Collected data
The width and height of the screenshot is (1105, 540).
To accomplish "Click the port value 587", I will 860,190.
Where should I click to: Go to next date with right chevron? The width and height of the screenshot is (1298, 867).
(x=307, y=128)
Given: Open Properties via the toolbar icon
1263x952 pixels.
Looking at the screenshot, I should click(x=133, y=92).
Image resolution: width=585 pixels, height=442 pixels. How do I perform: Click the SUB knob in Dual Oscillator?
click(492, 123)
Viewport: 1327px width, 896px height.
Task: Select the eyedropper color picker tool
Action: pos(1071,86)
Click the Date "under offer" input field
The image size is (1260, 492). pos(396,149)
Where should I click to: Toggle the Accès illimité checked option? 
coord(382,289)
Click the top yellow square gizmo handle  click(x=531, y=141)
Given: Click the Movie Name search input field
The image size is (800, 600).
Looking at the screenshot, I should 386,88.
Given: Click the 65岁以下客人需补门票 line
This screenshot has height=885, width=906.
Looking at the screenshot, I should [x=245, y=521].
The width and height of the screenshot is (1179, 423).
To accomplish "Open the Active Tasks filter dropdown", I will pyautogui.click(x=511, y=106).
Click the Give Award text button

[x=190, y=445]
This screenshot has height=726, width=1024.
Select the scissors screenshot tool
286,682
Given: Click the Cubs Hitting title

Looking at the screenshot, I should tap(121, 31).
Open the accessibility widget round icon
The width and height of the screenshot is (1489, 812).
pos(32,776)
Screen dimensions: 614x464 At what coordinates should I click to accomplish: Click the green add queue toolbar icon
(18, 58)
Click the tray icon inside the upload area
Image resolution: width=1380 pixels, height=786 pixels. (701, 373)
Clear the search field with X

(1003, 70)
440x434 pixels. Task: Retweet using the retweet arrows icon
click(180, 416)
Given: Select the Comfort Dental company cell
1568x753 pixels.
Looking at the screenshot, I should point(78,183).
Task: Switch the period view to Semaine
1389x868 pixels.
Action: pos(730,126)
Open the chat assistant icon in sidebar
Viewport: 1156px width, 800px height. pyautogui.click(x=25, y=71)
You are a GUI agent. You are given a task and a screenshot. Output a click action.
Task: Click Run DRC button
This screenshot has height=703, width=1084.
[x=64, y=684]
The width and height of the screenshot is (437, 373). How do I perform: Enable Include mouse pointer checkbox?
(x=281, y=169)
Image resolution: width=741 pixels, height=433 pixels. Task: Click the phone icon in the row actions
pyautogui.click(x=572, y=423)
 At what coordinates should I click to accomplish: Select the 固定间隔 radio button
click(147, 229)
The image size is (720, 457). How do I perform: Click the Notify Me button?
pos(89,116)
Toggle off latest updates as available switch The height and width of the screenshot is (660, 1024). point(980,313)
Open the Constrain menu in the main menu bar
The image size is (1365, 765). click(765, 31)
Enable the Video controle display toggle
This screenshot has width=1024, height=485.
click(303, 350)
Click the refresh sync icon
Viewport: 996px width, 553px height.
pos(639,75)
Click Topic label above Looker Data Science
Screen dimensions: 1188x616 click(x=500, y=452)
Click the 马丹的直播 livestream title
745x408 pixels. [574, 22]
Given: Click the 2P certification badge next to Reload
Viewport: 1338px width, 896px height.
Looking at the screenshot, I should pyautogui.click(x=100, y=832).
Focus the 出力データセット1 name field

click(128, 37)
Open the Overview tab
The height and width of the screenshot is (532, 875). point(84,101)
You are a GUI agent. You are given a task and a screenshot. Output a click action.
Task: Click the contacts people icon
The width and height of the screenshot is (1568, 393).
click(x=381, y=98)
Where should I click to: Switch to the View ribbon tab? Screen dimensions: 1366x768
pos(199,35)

WORK TASK:
Word for word, every record must be given again.

EXERCISE ANSWER:
The width and height of the screenshot is (1105, 540).
To accomplish "Click the port value 587", I will 860,190.
Where should I click to: Go to next date with right chevron? The width and height of the screenshot is (1298, 867).
(x=307, y=128)
Given: Open Properties via the toolbar icon
1263x952 pixels.
Looking at the screenshot, I should click(x=133, y=92).
Image resolution: width=585 pixels, height=442 pixels. How do I perform: Click the SUB knob in Dual Oscillator?
click(492, 123)
Viewport: 1327px width, 896px height.
Task: Select the eyedropper color picker tool
Action: pos(1071,86)
Click the Date "under offer" input field
The image size is (1260, 492). pos(396,149)
Where should I click to: Toggle the Accès illimité checked option? 
coord(382,289)
Click the top yellow square gizmo handle  click(x=531, y=141)
Given: Click the Movie Name search input field
The image size is (800, 600).
Looking at the screenshot, I should 386,88.
Given: Click the 65岁以下客人需补门票 line
This screenshot has height=885, width=906.
Looking at the screenshot, I should [x=245, y=521].
The width and height of the screenshot is (1179, 423).
To accomplish "Open the Active Tasks filter dropdown", I will pyautogui.click(x=511, y=106).
Click the Give Award text button

[x=190, y=445]
This screenshot has height=726, width=1024.
Select the scissors screenshot tool
286,682
Given: Click the Cubs Hitting title

Looking at the screenshot, I should tap(121, 31).
Open the accessibility widget round icon
The width and height of the screenshot is (1489, 812).
pos(32,776)
Screen dimensions: 614x464 At what coordinates should I click to accomplish: Click the green add queue toolbar icon
(18, 58)
Click the tray icon inside the upload area
Image resolution: width=1380 pixels, height=786 pixels. (701, 373)
Clear the search field with X

(1003, 70)
440x434 pixels. Task: Retweet using the retweet arrows icon
click(180, 416)
Given: Select the Comfort Dental company cell
1568x753 pixels.
Looking at the screenshot, I should point(78,183).
Task: Switch the period view to Semaine
1389x868 pixels.
Action: pos(730,126)
Open the chat assistant icon in sidebar
Viewport: 1156px width, 800px height. pyautogui.click(x=25, y=71)
You are a GUI agent. You are given a task and a screenshot. Output a click action.
Task: Click Run DRC button
This screenshot has height=703, width=1084.
[x=64, y=684]
The width and height of the screenshot is (437, 373). How do I perform: Enable Include mouse pointer checkbox?
(x=281, y=169)
Image resolution: width=741 pixels, height=433 pixels. Task: Click the phone icon in the row actions
pyautogui.click(x=572, y=423)
 At what coordinates should I click to accomplish: Select the 固定间隔 radio button
click(147, 229)
The image size is (720, 457). How do I perform: Click the Notify Me button?
pos(89,116)
Toggle off latest updates as available switch The height and width of the screenshot is (660, 1024). point(980,313)
Open the Constrain menu in the main menu bar
The image size is (1365, 765). click(765, 31)
Enable the Video controle display toggle
This screenshot has width=1024, height=485.
click(303, 350)
Click the refresh sync icon
Viewport: 996px width, 553px height.
pos(639,75)
Click Topic label above Looker Data Science
Screen dimensions: 1188x616 click(x=500, y=452)
Click the 马丹的直播 livestream title
745x408 pixels. [574, 22]
Given: Click the 2P certification badge next to Reload
Viewport: 1338px width, 896px height.
Looking at the screenshot, I should pyautogui.click(x=100, y=832).
Focus the 出力データセット1 name field

click(128, 37)
Open the Overview tab
The height and width of the screenshot is (532, 875). point(84,101)
You are a GUI agent. You are given a task and a screenshot. Output a click action.
Task: Click the contacts people icon
The width and height of the screenshot is (1568, 393).
click(x=381, y=98)
Where should I click to: Switch to the View ribbon tab? Screen dimensions: 1366x768
pos(199,35)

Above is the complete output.